На вопрос Лады о вчерашнем приезде Сорокалета ответил четко.
— Артем приехал ровно в шестнадцать часов. Мой транзистор был настроен на радиостанцию «Маяк». Так что ошибки быть не может. Я ушел в общежитие без четверти пять. К этому времени вернулась с работы Надежда. Семь минут шестого машина Артема проехала мимо общежития. Я видел ее из окна. На часы посмотрел чисто автоматически. Еще подумал: однако немного братец с сестрой побыл. Не любили они друг друга.
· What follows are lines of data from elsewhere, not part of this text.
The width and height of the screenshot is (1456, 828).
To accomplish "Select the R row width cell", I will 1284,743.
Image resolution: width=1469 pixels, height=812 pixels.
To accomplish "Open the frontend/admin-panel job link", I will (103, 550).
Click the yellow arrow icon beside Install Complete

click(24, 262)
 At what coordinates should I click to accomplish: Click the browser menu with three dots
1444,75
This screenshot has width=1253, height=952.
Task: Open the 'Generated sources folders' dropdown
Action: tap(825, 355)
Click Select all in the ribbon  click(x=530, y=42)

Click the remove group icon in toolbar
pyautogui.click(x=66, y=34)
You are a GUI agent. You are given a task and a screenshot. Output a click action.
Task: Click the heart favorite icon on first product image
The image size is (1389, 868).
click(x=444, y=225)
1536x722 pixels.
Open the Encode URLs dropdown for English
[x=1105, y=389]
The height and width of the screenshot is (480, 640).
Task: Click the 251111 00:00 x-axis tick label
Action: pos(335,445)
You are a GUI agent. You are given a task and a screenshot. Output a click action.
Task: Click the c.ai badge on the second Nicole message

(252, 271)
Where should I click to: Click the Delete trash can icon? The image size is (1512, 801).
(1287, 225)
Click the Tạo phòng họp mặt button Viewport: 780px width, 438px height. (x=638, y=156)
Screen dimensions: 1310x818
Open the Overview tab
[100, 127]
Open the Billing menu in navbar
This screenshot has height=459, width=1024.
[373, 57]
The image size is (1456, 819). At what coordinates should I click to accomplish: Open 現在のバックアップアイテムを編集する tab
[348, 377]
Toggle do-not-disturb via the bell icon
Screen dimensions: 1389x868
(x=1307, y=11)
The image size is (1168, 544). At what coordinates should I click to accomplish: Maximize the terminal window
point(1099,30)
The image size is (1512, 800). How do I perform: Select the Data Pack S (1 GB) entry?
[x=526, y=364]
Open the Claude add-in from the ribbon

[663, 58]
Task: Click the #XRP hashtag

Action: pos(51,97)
— Бывает, — сухо согласилась Лада.
— И еще один момент, — сказал Гольцев. — Может, вам будто интересно… В машине рядом с Артемом сидел сапожник Ашотян. Весь совхоз знает его по имени Жорик.
— Он работает здесь?
— В комбинате бытового обслуживания, — подсказал начальник отдела кадров. — Пригласить его? Могу позвонить?
— Звоните.
Гольцев задумчиво покачал головой. Вынул из кармана пачку сигарет «Мальборо». Но курить не стал. Просто вертел пачку в руках. Сказал:
— Все-таки правильно придуман термин — транспортное средство повышенной опасности. Артем был водителем высочайшего класса. Кто мог предположить такую смерть? Он как-то сказал: «Я вожу машину так, как хожу». Вдумайтесь в смысл этой фразы.
— Ашотяна нет на работе, — начальник отдела кадров положил трубку. — У него отгулы.
— Можно сходить к нему домой, — предложил Гольцев. — Я покажу, где он живет.
— Да, — поддержал начальник отдела кадров. — Это близко.
— Сначала я должна записать показания. То, что вы рассказали, очень важно для следствия.
Когда они вышли из совхозной конторы, на улице было все так же сумрачно. Дождь больше не моросил, но все было мокрое — деревья, дома, дорога. Лужи лежали на дороге тяжелые, как плиты. Небо опиралось на горы, провисая между ними застывшими лохматыми тучами. К небу тянулись высокие пирамидальные тополя, покрытые молодыми листьями. Листья должны были быть светло-зелеными, но сейчас они смотрели серо и скучно.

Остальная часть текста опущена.